In the next example, we are using a negative join to return the variants in our samples minus the variants in dbSNP, which would tell us if there are any novel variants in our sample data:
gor #wesvars#
| JOIN -n #dbsnp# -snpsnp -xl reference,call -xr reference,allele
Note that, in this case, the reference column from the left must match the reference column on the right, but the call must match to allele.
We can perform a basic intersect join by using the -i
option. An intersect join will return only the overlap between two tables. In the following example, we are finding variants overlapping with a gene list (defined here as [my_gene_coordinates]
). Since the gene list will be defined in terms of segments, we must use a -snpseg
join condition here.
gor #wesVars#
| JOIN -snpseg -i [my_gene_coordinates]
Note
Segment ranges in GOR are zero-based UCSC style, e.g. (start,stop)=(100,200) denotes a genomic segment including bases 101-200, i.e. of length 100bp.
Left joins¶
When we talk about left joins in GOR, we are talking about joins that are known in the SQL world as left outer joins. In the following example, we are joining our sample variants to the frequency table, but we do not want to drop the row that fail to match. In this case, if we encounter rows that do not match, we use the -e
option to fill empty results with “0.0”.
gor #wesvars#
| join -l -snpsnp -e 0.0 #freqmax#
Stop positions¶
When you are joining using any of the options that use segments (-snpseg
, -segseg
, or -segsnp
), the stop position for the segments is assumed to be the third column (column #3) in the table. However, this may not be the case for some reason, such as when you are joining to a nested stream and the order of the columns has been changed.
In these cases, it can be useful to use the options -lstop
and -rstop
which both take a single parameter of the column that should be used as the stop position for the segment (in the left and right sources respectively).
Fuzzy joins¶
Fuzzy joins are created in GOR queries by using the -f
option on the query followed by the degree (an integer value) of the fuzziness.
gor #dbsnp# | TOP 1000 | JOIN -snpseg #exons# -f 10 | SELECT 1-10
Chrom |
POS |
reference |
allele |
rsIDs |
distance |
chromstart |
chromend |
gene_symbol |
exon |
---|---|---|---|---|---|---|---|---|---|
chr16 |
89978525 |
C |
T |
rs908913173 |
2 |
89978526 |
89979053 |
MC1R |
ENSE00002231523 |
chr16 |
89978529 |
A |
T |
rs187669455 |
0 |
89978526 |
89979053 |
MC1R |
ENSE00002231523 |
In the example shown above, we have set the join to be fuzzy with a degree of 10, which allows us to widen our result set.

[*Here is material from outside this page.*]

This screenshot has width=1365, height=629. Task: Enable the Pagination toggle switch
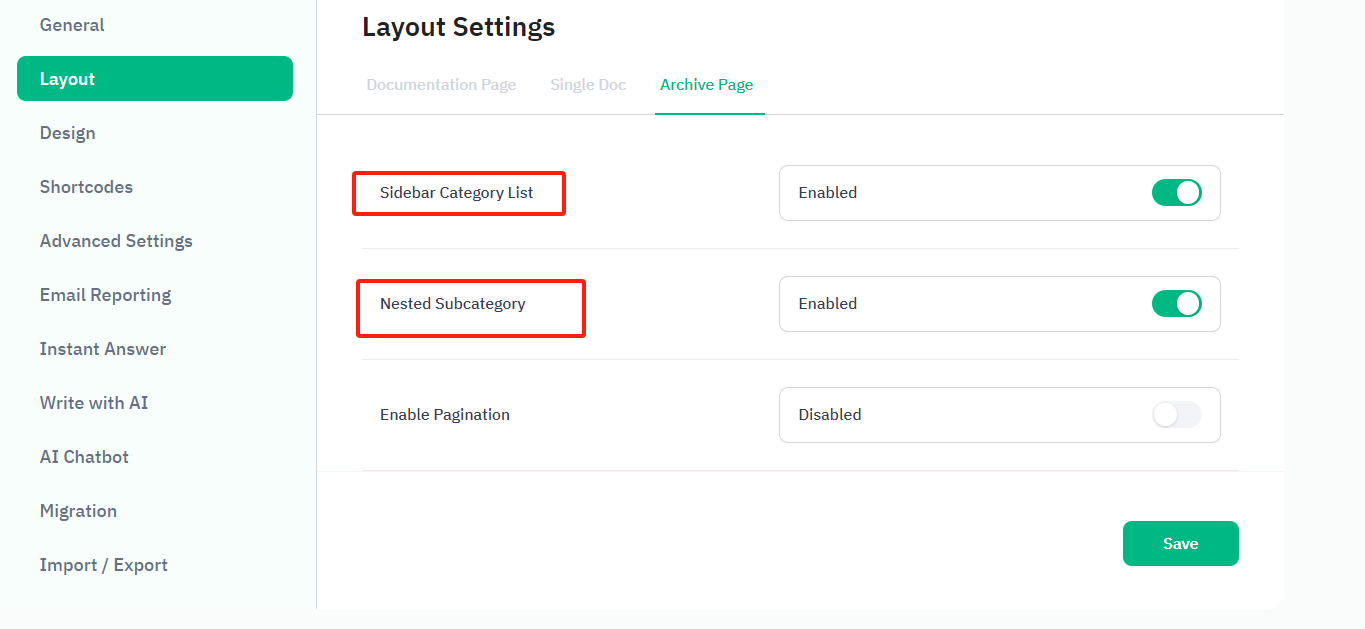1176,415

Notice that all of the rows from the original #dbsnp#
table are included this time, but in the case of the first row, the distance is now equal to 2, which is how far outside of the exact match that row is.
Verifying genomic order¶
If we are joining multiple tables and rearranging the columns in our result set, it can sometimes occur that the genomic order is violated in the GOR output. In these cases, the VERIFYORDER command can be used to check the genomic order of the GOR output. If the command is added to the end of a GOR query, it will throw an exception if the genomic order of the GOR stream is violated.

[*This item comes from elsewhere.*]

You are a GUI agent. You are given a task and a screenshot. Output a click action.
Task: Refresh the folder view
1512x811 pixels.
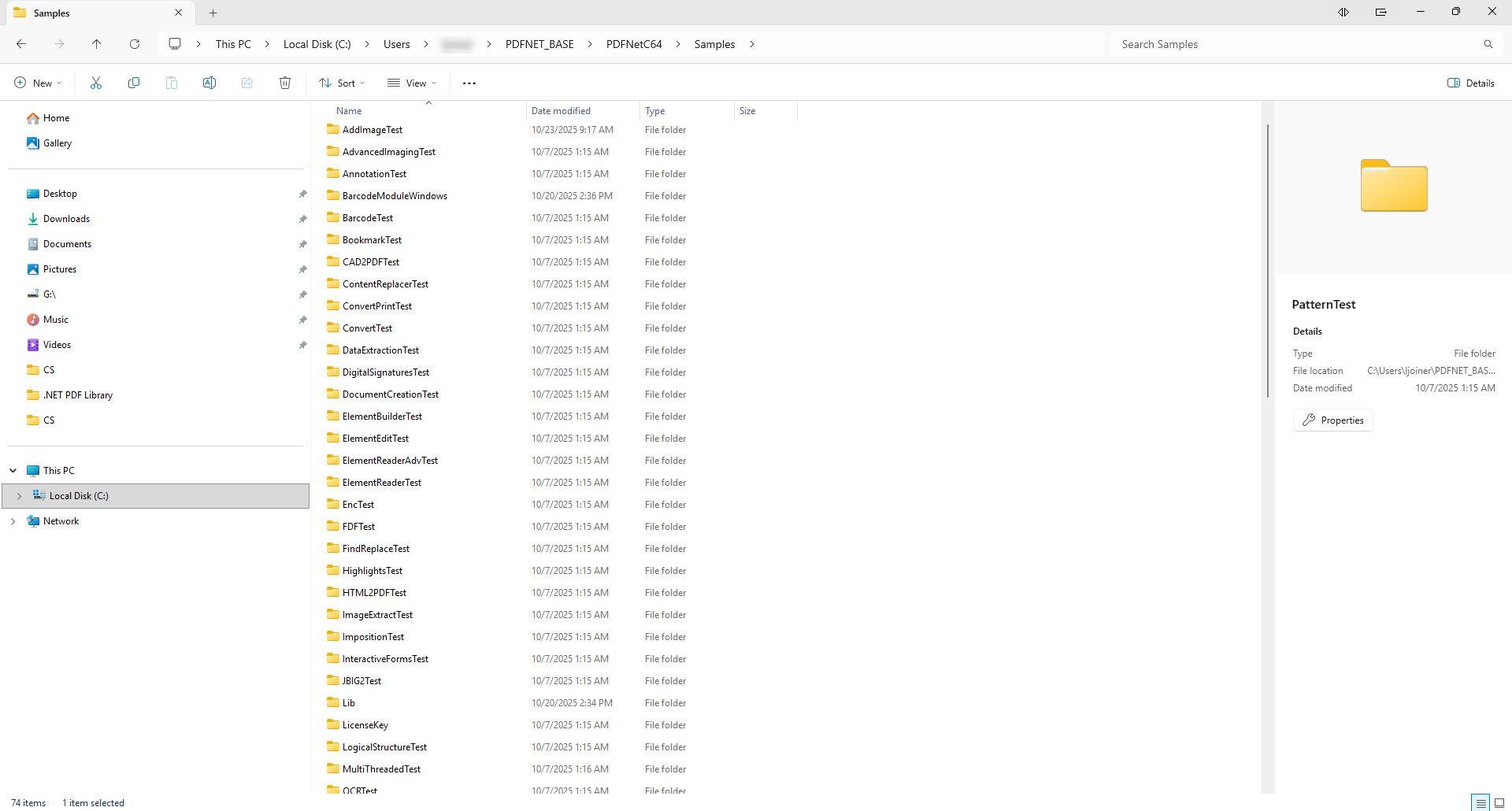(135, 44)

If there is a problem with the genomic order of a GOR stream, it can be useful to use the SORT command to correct the violated order.
Joins in NOR¶
As we discussed at the beginning of this manual, when we are working with files in a NOR context, we cannot rely on genomic-ordered data to join tables. Joins in NOR queries are performed using the MAP and MULTIMAP commands, which are discussed in the following chapter on Map and Multimap.